Mutt and Lolly insisted-Lolly and Paul were always close, they were cut from the same cheap bolt of cloth-that he go into treatment. He met Nora when he started work again; she was his favorite model. They married soon after.” She paused. “Deborah's so like her mother-trusting, kind-hearted, smart, but maybe too book smart. And Nora was sweet. It would have been easy for her to hate me, considering what I'd done to Paul. But she never did. At least she didn't ever show me anything but kindness. I loved her, too, and she didn't deserve such a terrible death.” A sob broke her words and I stayed quiet while she composed herself.

“We all thought Paul was finally happy. Deborah and Brian were born in fairly quick order and he seemed to settle down. He and Bob Don didn't speak-the resentment, the hatred between them went too deep. They'd loved each other once, but no more. My fault.”

“No, not your fault. Their choice,” I said.

She ignored my attempt at consolation. “It wasn't over. Paul started sending me these.” She pulled from her pocket a creased and yellowed envelope, worn with handling. She offered it to me and I carefully removed a card.

It was an old-style greeting, discolored with years. The paper felt coarse but fragile beneath my fingers and smelled of a dusty closet. The cover of the card showed a huge round yellow smiling face, the eternal grin of the 1970s. No text was written on the front, but when I opened the card, I saw the preprinted greeting: YOU MAKE ME SMILE. Scored in faded words beneath the kindliness was an ugly intimation:

ESPECIALLY WHEN I THINK OF YOU DYING.

I handed her back the card, feeling sick. She slipped it back into the envelope quickly and wiggled her fingers, as if dusting some foulness off her hands.

“My God. Just like the cards I received.”

She swallowed. “It was Paul's sick joke. He sent me others, but I had them destroyed. I never told Bob Don. I knew he'd go after Paul. I just wanted to forget Paul existed. I never thought-” She covered her face with her hands. “I'm so ashamed, I was so foolish.”
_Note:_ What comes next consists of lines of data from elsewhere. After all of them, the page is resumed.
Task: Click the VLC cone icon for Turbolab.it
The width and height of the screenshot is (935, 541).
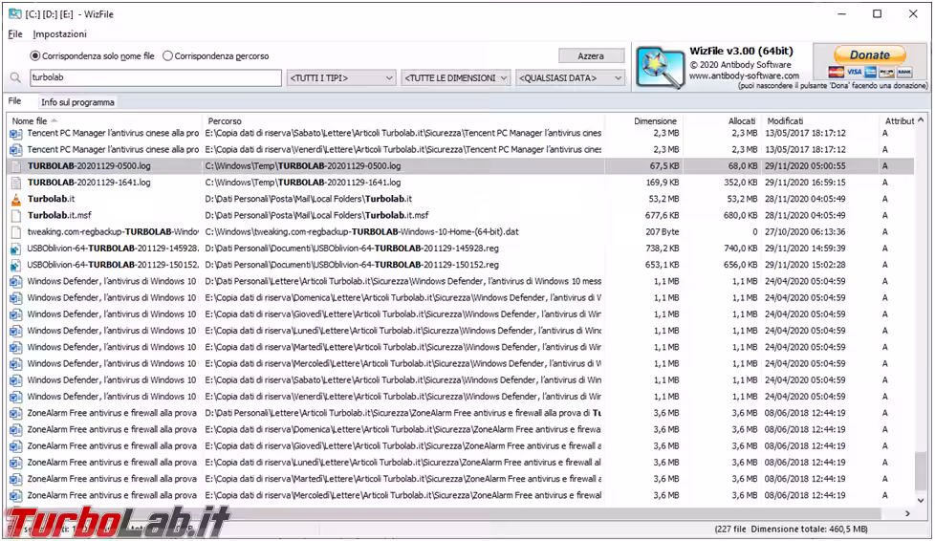Action: click(x=15, y=199)
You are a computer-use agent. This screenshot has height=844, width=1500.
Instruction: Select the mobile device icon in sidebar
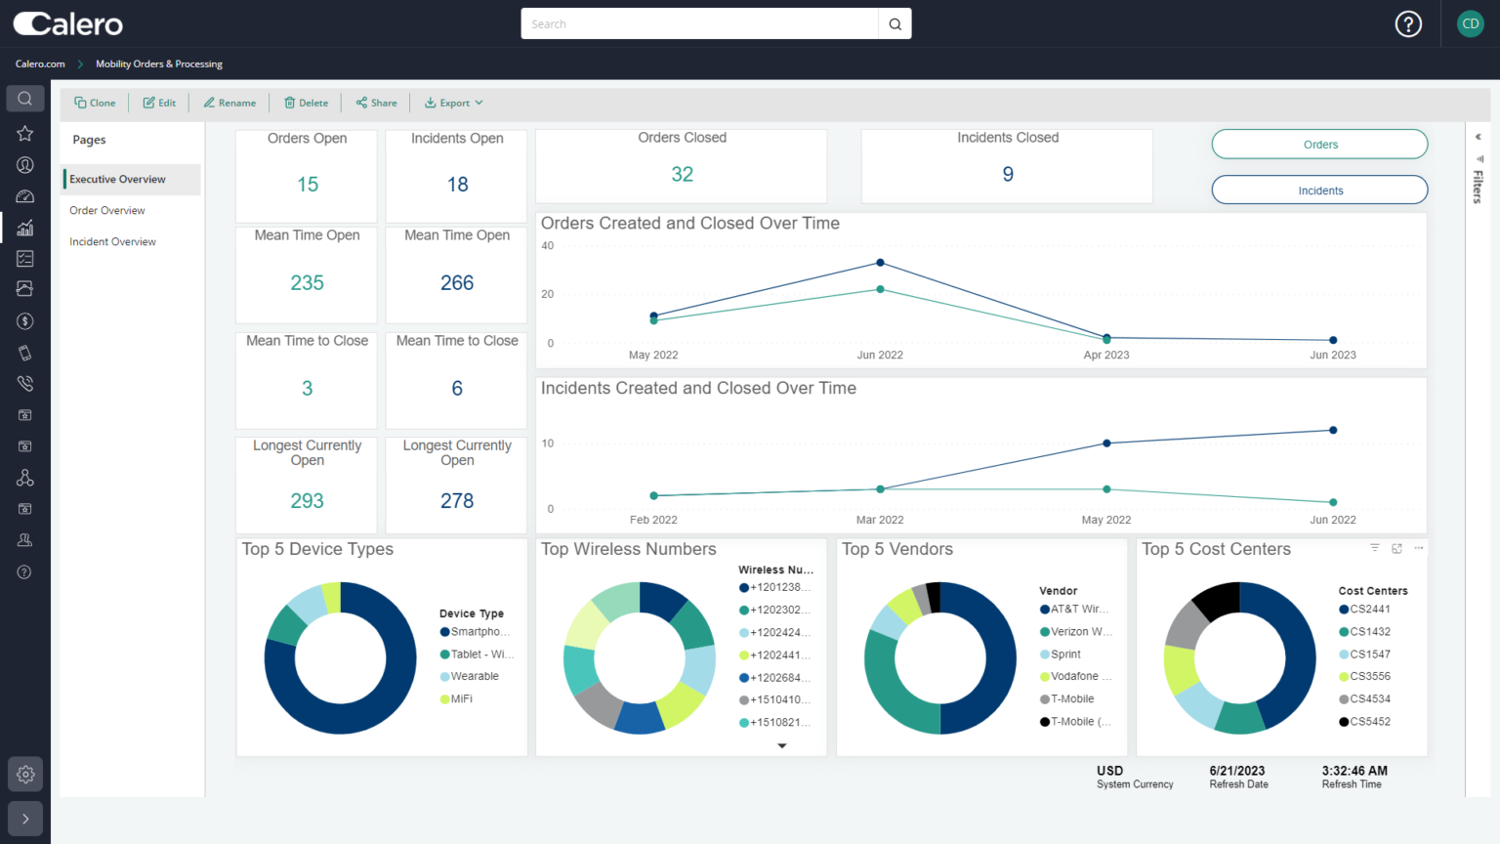click(24, 352)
“You couldn't know, it's not your fault.” I squeezed her hands. How odd life is. A year ago this woman was my mortal enemy, and now we sat trying to muddle together through a dark and torturous past, united by the love we felt for the same man. Family makes strange bedfellows.
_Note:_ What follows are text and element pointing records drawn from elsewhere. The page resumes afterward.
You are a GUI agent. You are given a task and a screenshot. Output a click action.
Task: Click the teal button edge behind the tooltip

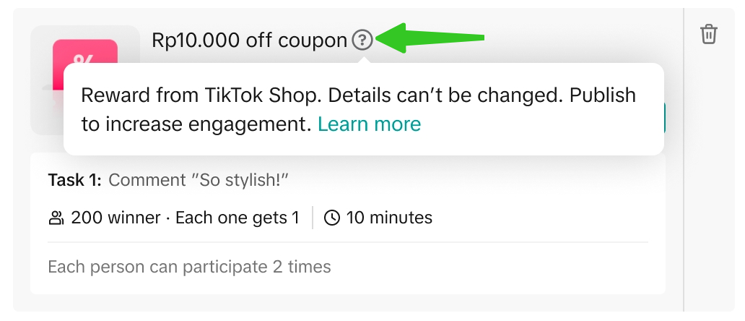[664, 119]
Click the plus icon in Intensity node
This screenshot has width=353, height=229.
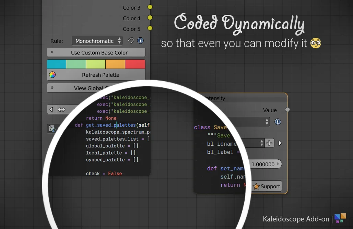coord(270,143)
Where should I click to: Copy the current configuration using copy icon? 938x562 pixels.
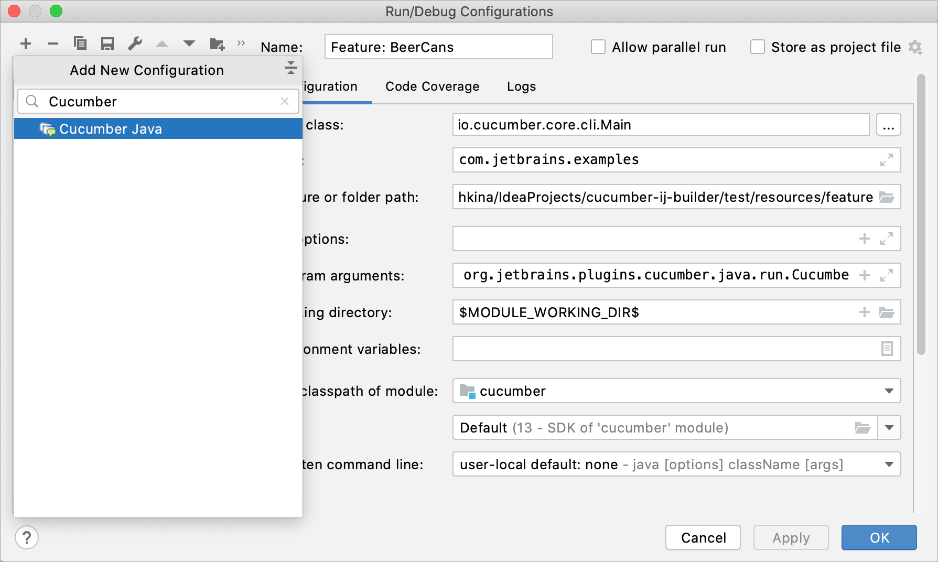point(80,44)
“I know. Hindsight is hell. But whatever was wrong with Paul, Nora couldn't fix. He killed her, shot her in the face.”

“Deborah claims her father, since he was an artist who had sculpted Nora so often, wouldn't kill her the way he did.”

Gretchen shook her head. “Deborah clings to hope. No one wants to believe her daddy could kill her mom. I knew her father better than she did. Blasting away Nora's face makes perfect sense for Paul. Did Deborah tell you he marred or destroyed all the sculptures in his studio after he killed Nora?” The expression on my face answered for me. “Of course she didn't, Jordan. That fact won't support her theory of her father as the wronged victim.”

Another round of thunder rumbled above the roof, but fell faint quickly, and the rain began to ease against the windows. The band of the storm seemed to be passing us.